SC: I see the contrast between Paz and Garro play itself out from the very beginning of their marriage, with their honeymoon in Spain during the Spanish Civil War. Paz was one of the first poets to respond to the news of the attack on the Spanish Republic with the publication of “¡No pasarán!” in 1936. For Garro, her major written response to the Spanish Civil war is found in her Memorias de España 1937, one of her only outright autobiographical texts. While Paz’s poems were immediate responses and were published during the war, Garro’s reflections were not published in book form until 1992. As she documents in the Memorias, she was treated as an inferior woman, always being told to keep quiet and not express her opinions to others. Marked by a witty and sarcastic tone, these memoirs contain many revealing anecdotes, and not just about Paz and Garro and their wartime experiences: since they were surrounded by many of the major writers of the day, Garro inevitably comments about them in a personal way.
TH: Does she discuss politics?
SC: Actually, the way Memorias begins is also an apparent contradiction of the ideas of Paz and his compatriots in Spain. Garro says, “Yo nunca había oído hablar de Karl Marx.” She follows her dismissal of Marx with further specific references that point to the Mexicans who formed part of her circle: the Contemporáneos. For her, “El grupo de los ‘Contemporáneos’ reinstaló la cultura en México después de la Revolución y de la sangrienta revolución cristera. Los Contemporáneos no eran políticos, sólo eran eruditos.” Here she was contradicting the ideology of the young radicals at the time, Paz included, who were communists and not esthetes in the manner of the Contemporáneos.
TH: Your book attempts to place Garro on equal footing, rather than have her continue to be referred to as merely a by-product of Paz’s early career. Do you see Garro as a wronged heroine, like those she portrayed in her writing? And if so, what can we do to right those wrongs?

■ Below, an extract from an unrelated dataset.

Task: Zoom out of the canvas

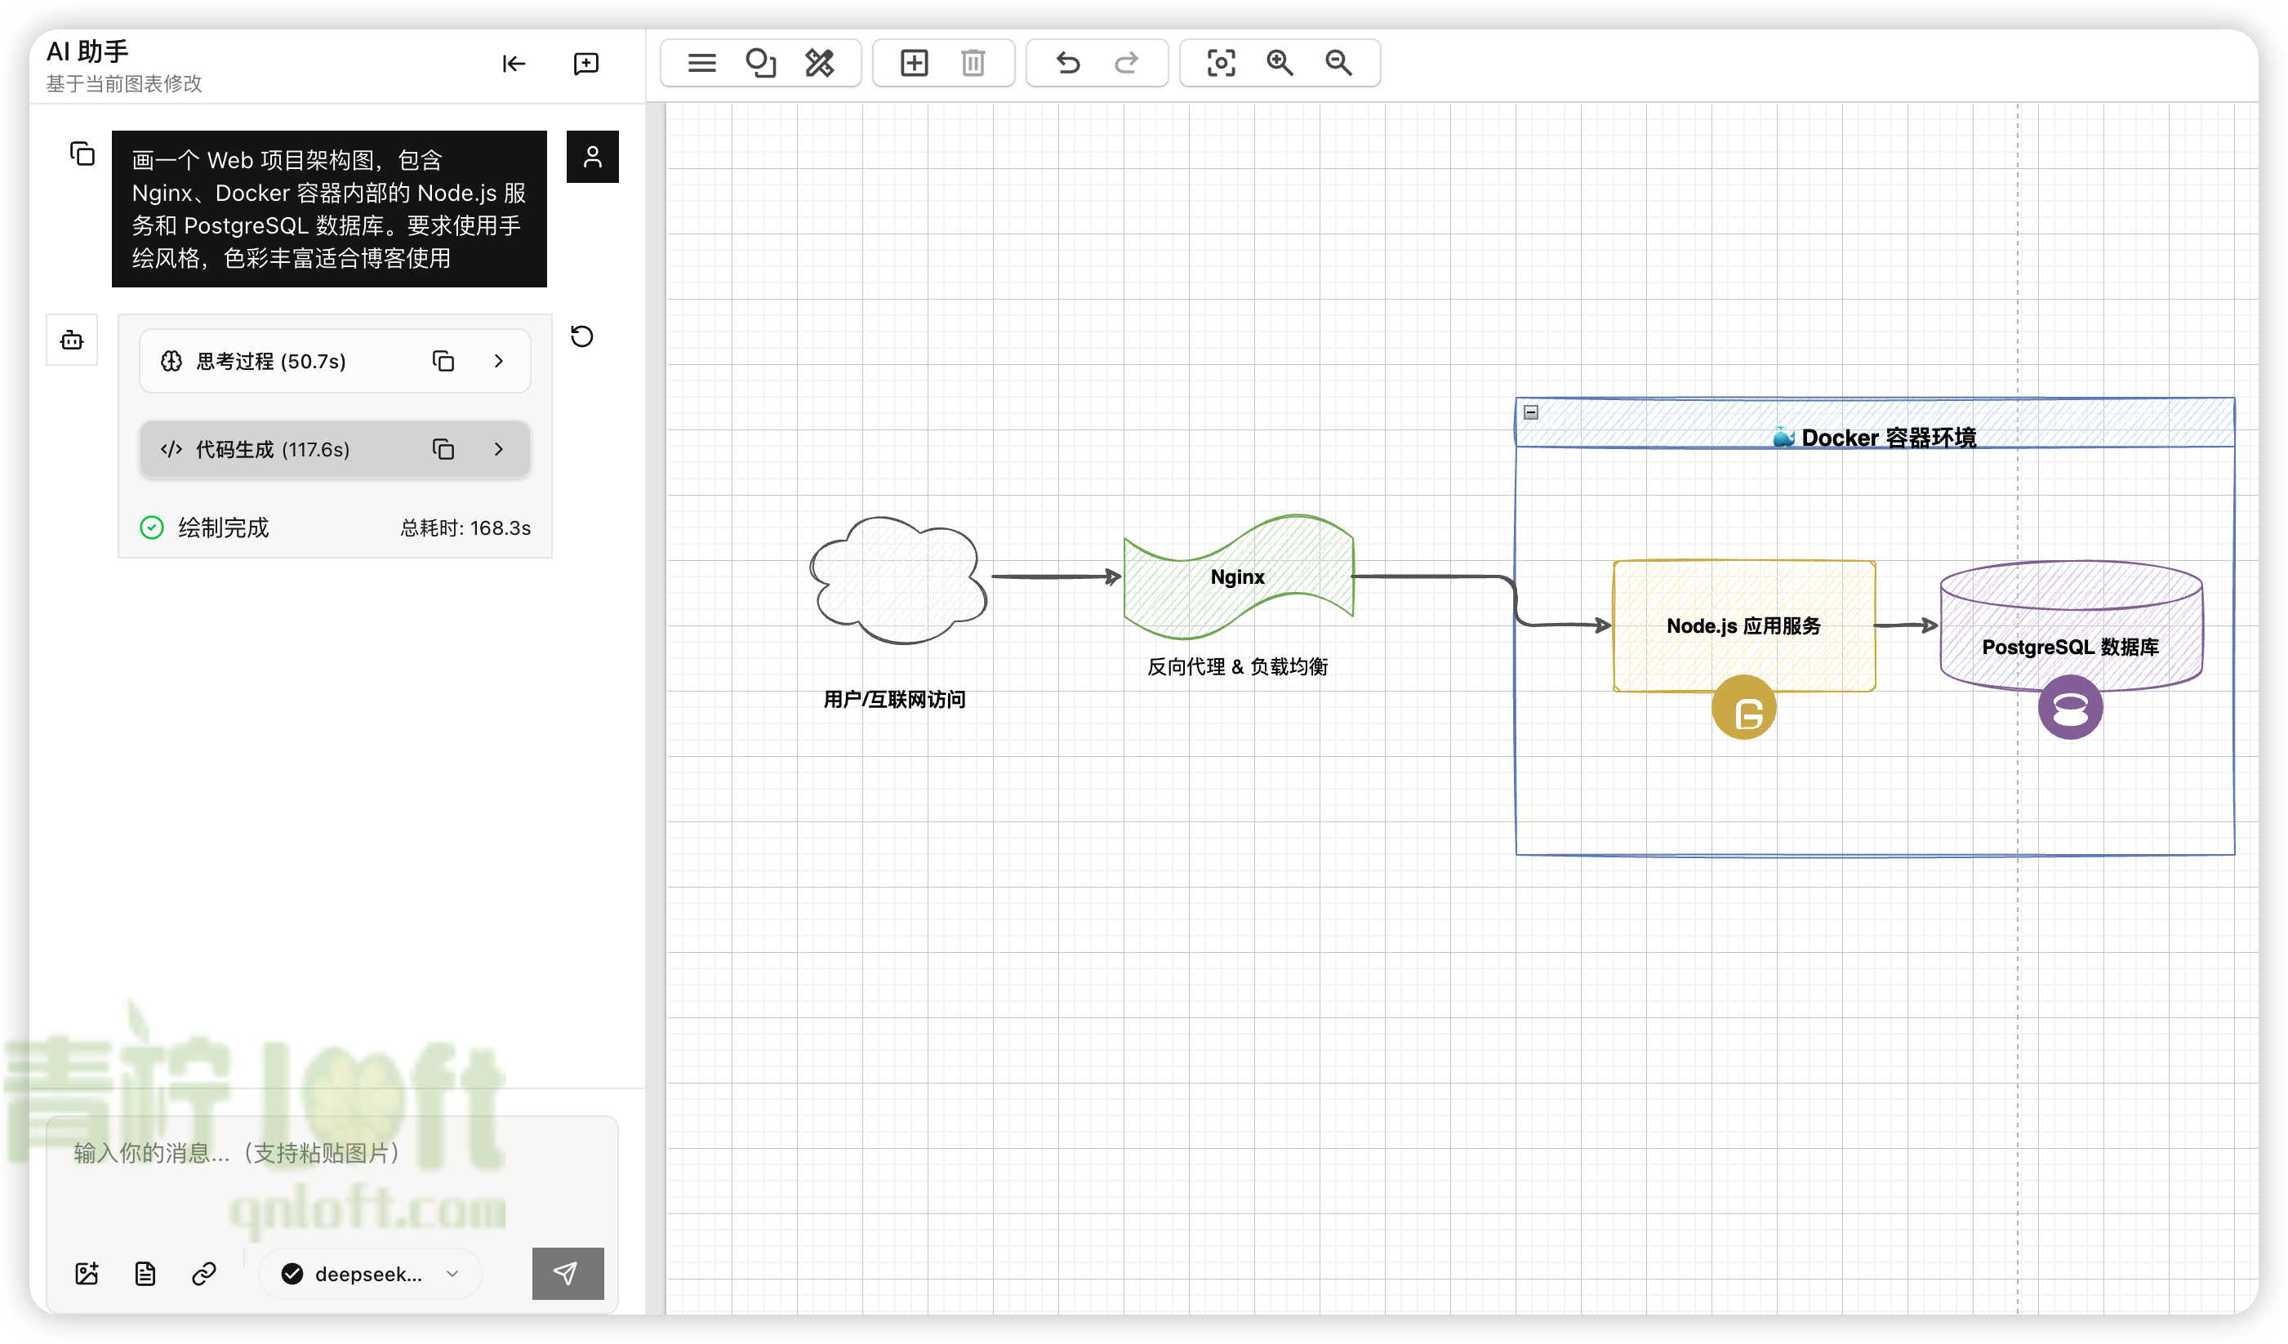Action: click(x=1337, y=63)
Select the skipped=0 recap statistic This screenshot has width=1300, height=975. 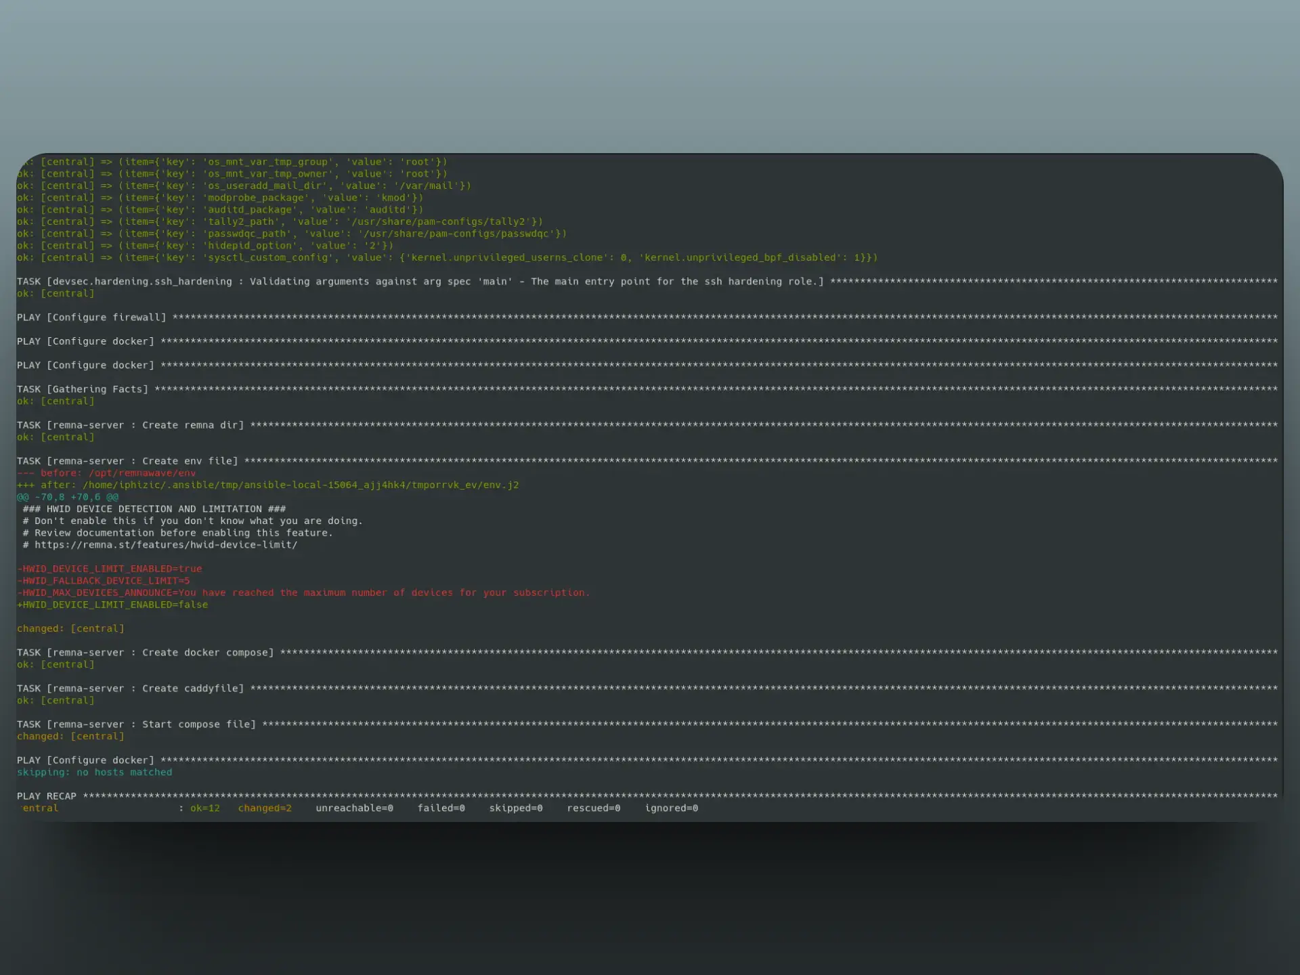pyautogui.click(x=516, y=808)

SC: The fact that very few works by Garro have been translated into other languages means that she is not well known outside of the Hispanic literary world, and indeed, many Latin Americans outside of Mexico have not read her work. So I would have to agree that I do see her as a wronged heroine, as someone who deserves to be better known in the global literary community. Some of her supporters believe that she was prevented from publishing for many years because of Paz and not because of the lack of literary merit of her work.
TH: Did Garro defend herself by using her pen as her sword?
SC: I see Testimonios sobre Mariana or Mi hermanita Magdalena as a manipulation by Garro, a way to influence the reception of her previous relationship with Paz. In the battle of the sexes, we may say that Garro is using subterfuge a la Sor Juana, a stratagem to “get even” at the supposed poor treatment she first suffered at the hands of Paz. One must say, however, that if these novels–whether Testimonios or Mi hermanita Magdalena, as well as La casa junto al río or Inés, for example–were only valid as veiled autobiographies or mere diatribes in a divorce case, then we would have little consideration of their inclusion in the canon. More than a critique of Paz as a person, Garro is subverting not only the hegemonic view of selected cultural heroes of Mexico but also any support of the patriarchal system that prefers silent women, muses rather than writers.
• Uncivil Wars: Elena Garro, Octavio Paz, and the battle for cultural memory by Sandra Messinger Cypess, University of Texas Press, 2012.